__WORK ORDER__: Reproduce the lines below exactly, from the one containing "The height and" through the one containing "You are a GUI", both included. Leave out any pictures.

__EXERCISE DATA__:
━━━
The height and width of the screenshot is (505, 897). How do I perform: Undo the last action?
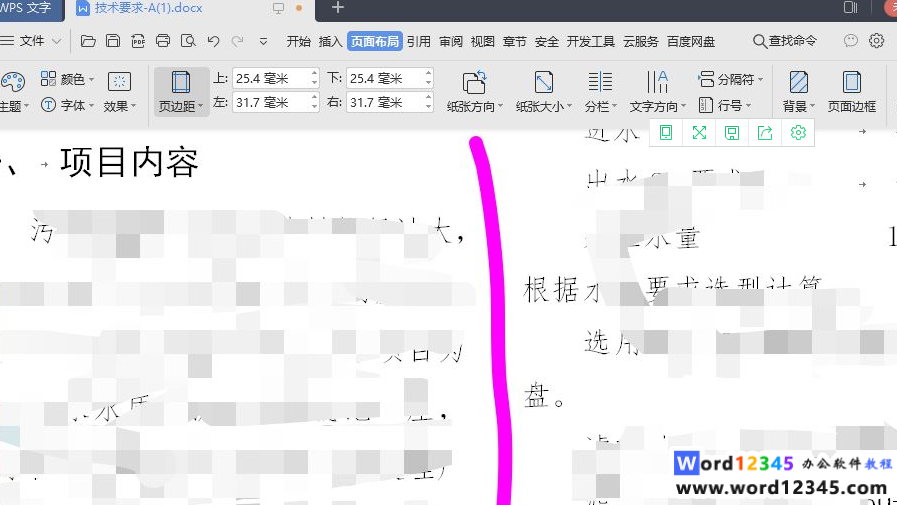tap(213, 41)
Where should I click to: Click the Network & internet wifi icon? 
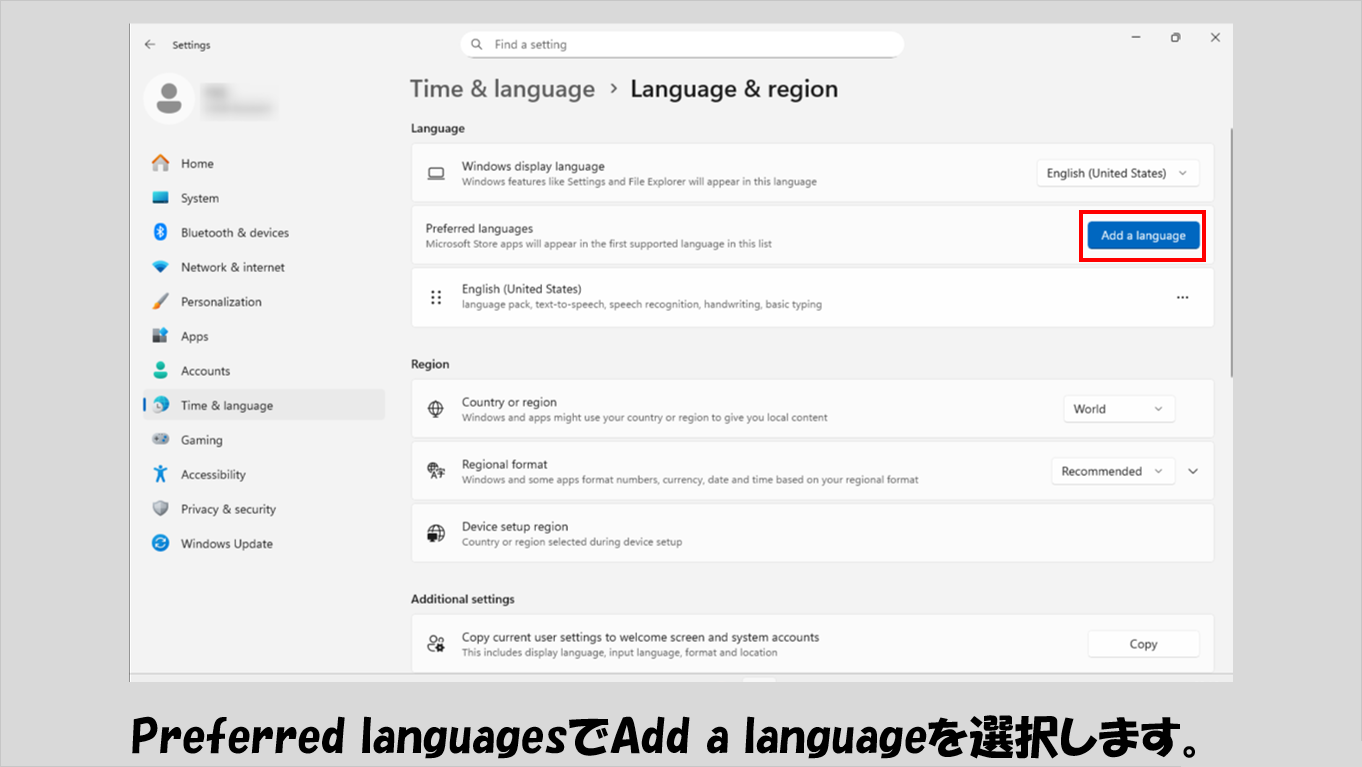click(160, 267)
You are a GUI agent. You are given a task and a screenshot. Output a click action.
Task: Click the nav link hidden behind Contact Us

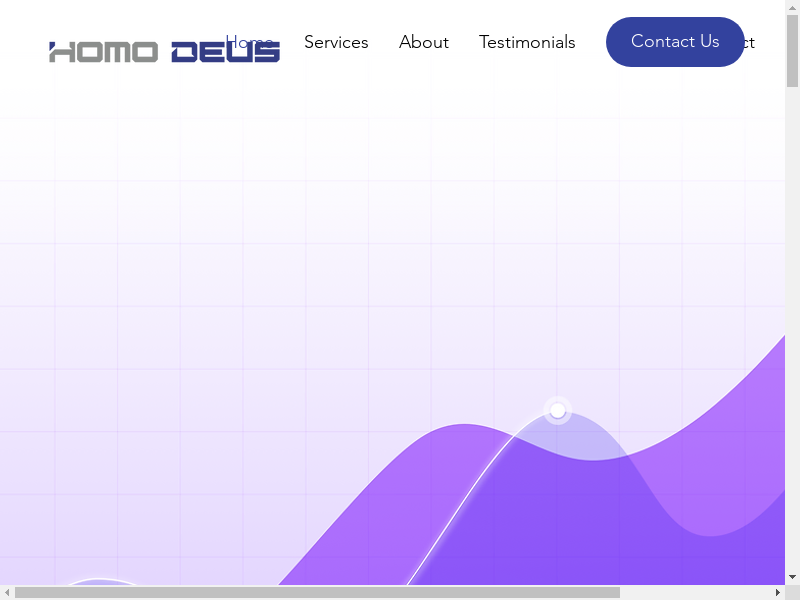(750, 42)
━━━
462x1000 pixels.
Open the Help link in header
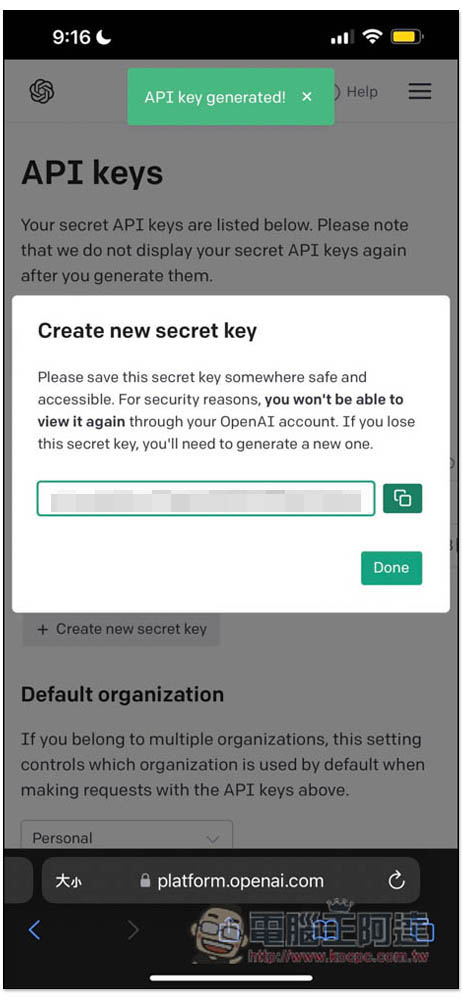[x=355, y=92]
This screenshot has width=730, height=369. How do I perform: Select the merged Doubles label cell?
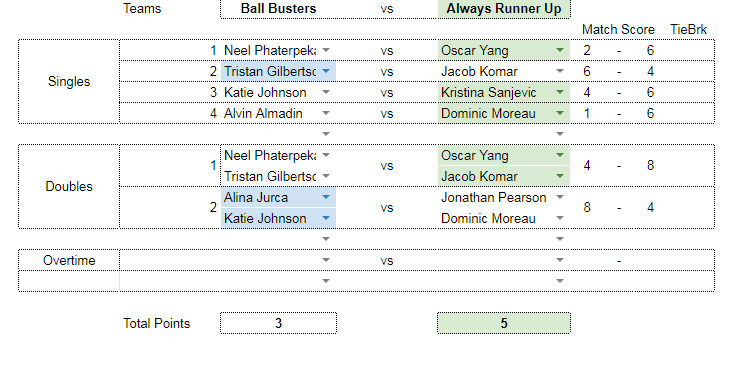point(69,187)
━━━
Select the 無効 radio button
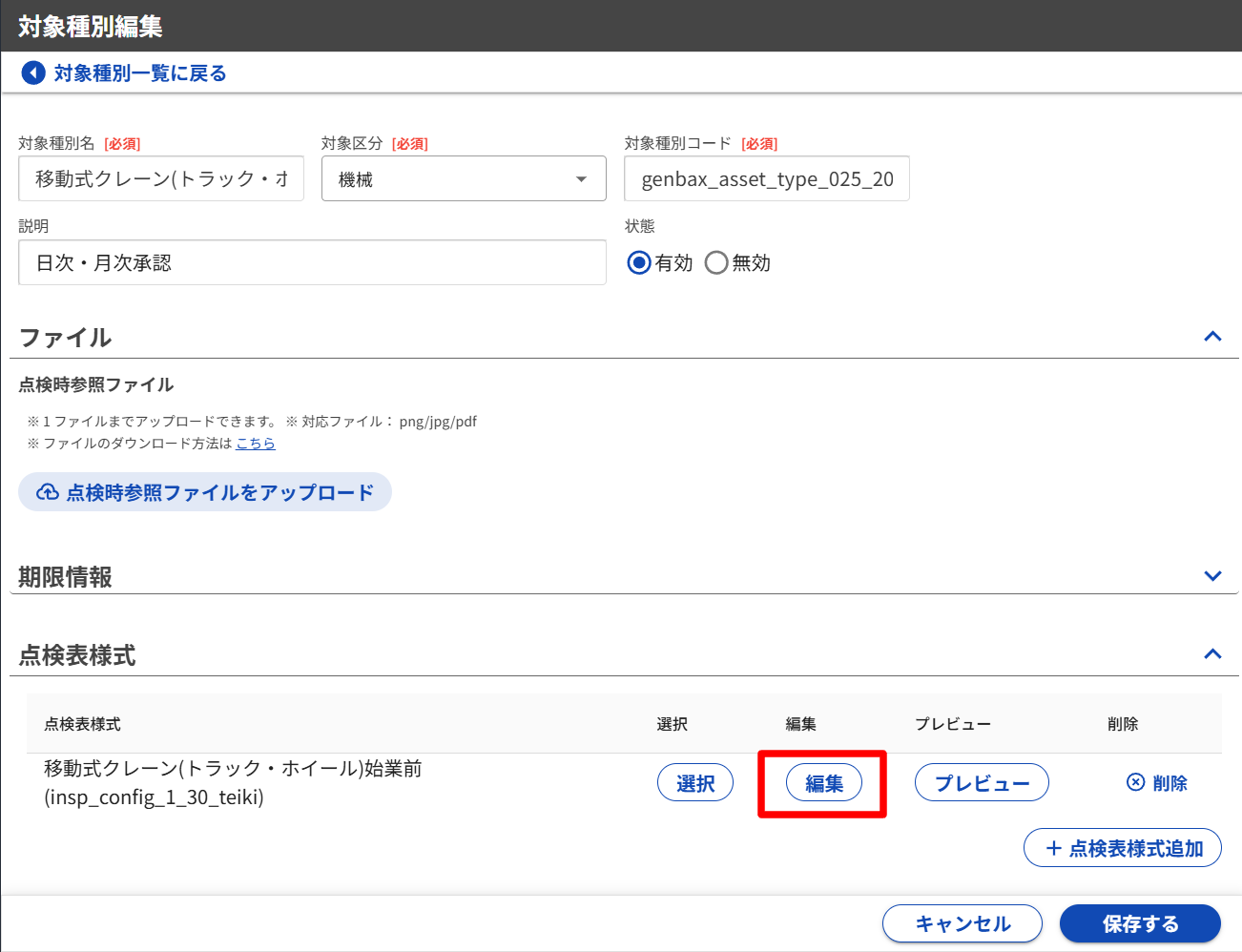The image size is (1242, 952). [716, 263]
━━━
__RESPONSE BELOW__:
The height and width of the screenshot is (505, 897). How do I perform: Undo the last action?
tap(213, 41)
Where should I click to: Click the Network & internet wifi icon? 
click(160, 267)
You are a GUI agent. You are given a task and a screenshot. Output a click action.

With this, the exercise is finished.